The importance of lifestyle in preventing, treating and even curing illnesses like diabetes and heart diseases was discussed at the latest conference at. ‘Lifestyle Medicine: An Emerging Healthcare Trend that Inspires’ brought together experts from across the world to discuss the latest trends, share data about the impact that lifestyle changes can have to an individual’s health, and explore best practice among clinicians.
Organised by WCM-Q’s Institute for Population Health, delegates learned how to evaluate a patient’s health with reference to their lifestyle habits, how to guide patients in their habits and how to develop nutrition and exercise regimens. Speakers included international experts in lifestyle medicine, such as Dr Wayne Dysinger – CEO of Lifestyle Medicine Solutions, Dr Darren Morton of Avondale College of Higher Education in New South Wales, and Dr Ahmad Al Mulla, a Senior Consultant in Public Health and Advisor to HE the Minister of Public Health, who delivered the keynote speech.
Dr Al Mulla said:
Given the high prevalence of chronic conditions such as obesity and diabetes, it is timely and in our interest to implement lifestyle medicine programs in the State of Qatar. By doing so, we will reduce the burden and suffering associated with chronic diseases.’

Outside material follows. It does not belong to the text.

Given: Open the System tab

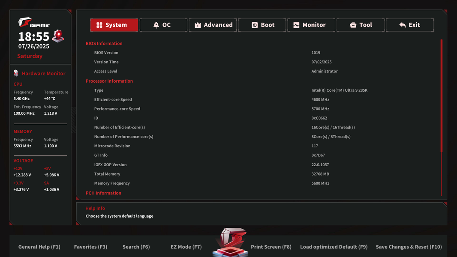Looking at the screenshot, I should [x=114, y=25].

Delegates to the two-day symposium were also able to take advantage of a number of workshops including ‘Nutritional Mythbusters’, that was delivered by Stephan Herzog, Executive Director of the American and International Boards of Lifestyle Medicine and was intended to debunk some common, but falsely held beliefs about diet. ‘How to Take Care of Ourselves’ which was led by Dr Mohamud Verjee, Associate Professor of Family Medicine in Clinical Medicine at WCM-Q, who examined techniques for stress management.

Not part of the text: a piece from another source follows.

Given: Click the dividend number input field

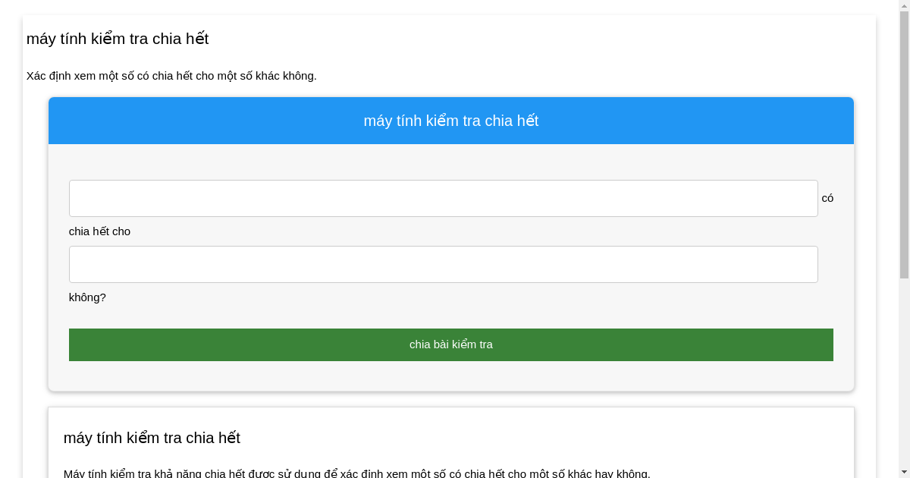Looking at the screenshot, I should click(444, 198).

In a lecture entitled ‘The Promise of Lifestyle Medicine’, Dr Ravinder Mamtani, Senior Associate Dean for Population Health, Capacity Building and Student Affairs at WCM-Q, extolled the potential of behavioural changes to vastly reduce the number of cases of chronic diseases like diabetes and heart disease. While not denying the importance of traditional, clinical medicine, Dr Mamtani explained that only around 15-20% of a person’s health can be attributed to medical therapies and treatments; the remaining 80-85% is due to lifestyles, behavioural and socioeconomic factors. How individuals live their lives and the personal choices they make with regards to diet, exercise, sleep, stress and the avoidance of behaviours known to be detrimental to health like tobacco consumption are vital to good health.

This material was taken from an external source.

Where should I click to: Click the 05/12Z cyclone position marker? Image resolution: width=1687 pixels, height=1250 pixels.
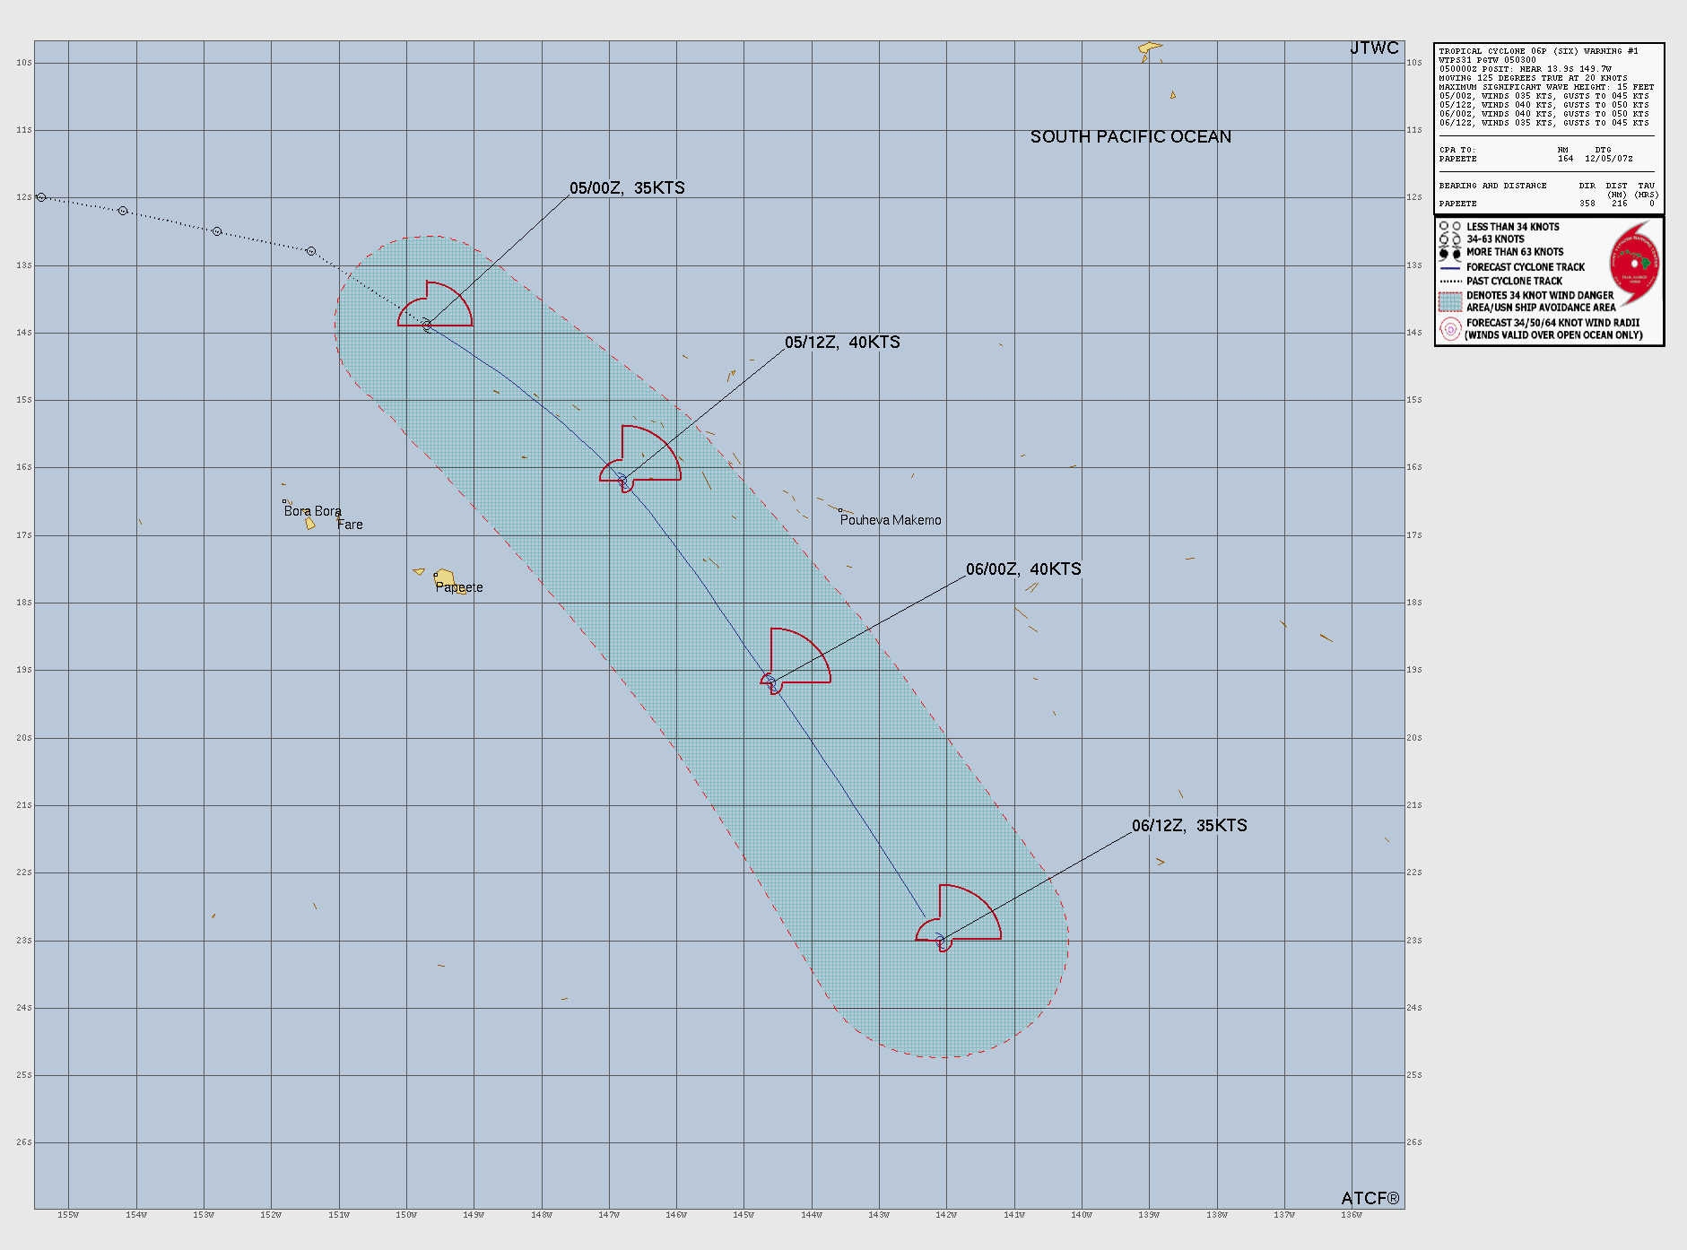pyautogui.click(x=622, y=480)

While emphasising the importance of training health professionals in lifestyle medicine, Dr Mamtani explained:
It’s not cancer and heart disease that kill people but poor nutrition and a lack of exercise; the real killers are poor lifestyle choices. I am not belittling medical care, but health professionals are missing the point about the importance of lifestyle, and we have been missing the point for a long time.’
In his lecture entitled ‘Lifestyle Medicine, Nutrition and Chronic Diseases: Time to Reverse an Epidemic’, Dr Wayne S Dysinger outlined how lifestyle changes can actually cure many chronic illnesses, including conditions that were previously thought incurable, like type-2 diabetes. He also debunked myths about low-carbohydrate, high-protein diets that have become popular in recent years as a method for losing weight, stating that for the vast majority of human history, complex carbohydrates formed the bulk of a person’s diet. It is only in the last few decades that consumption of fat and simple carbohydrates like refined sugar have increased, as have the accompanying rates of obesity, diabetes, heart disease and certain cancers.
The conference also featured a poster session, presenting findings from the latest research on lifestyle behaviours. Topics included the management of gestational diabetes through lifestyle, the awareness of health professionals to sleep hygiene, and the prevention and treatment of tobacco use.
Dr Sohaila Cheema, Director of the Institute for Population Health and Assistant Professor of Healthcare Policy and Research, said,
It’s apparent that lifestyle medicine has the potential to revolutionise the way healthcare professionals approach certain diseases and used correctly and possibly in conjunction with traditional clinical medications, we could see a new era of disease management. What was also apparent, though, was that for the most part medical educators need to take a more enlightened and proactive stance towards the teaching of nutrition, physical activity, sleep hygiene and stress management and impress upon healthcare professionals the huge benefits that may come from prescribing lifestyle changes to patients. Happily, the curriculum at WCM-Q recognises the importance of lifestyle medicine and hopefully, other colleges across the world will place a greater emphasis on the teaching of lifestyle medicine – alongside clinical therapies – in the near future.’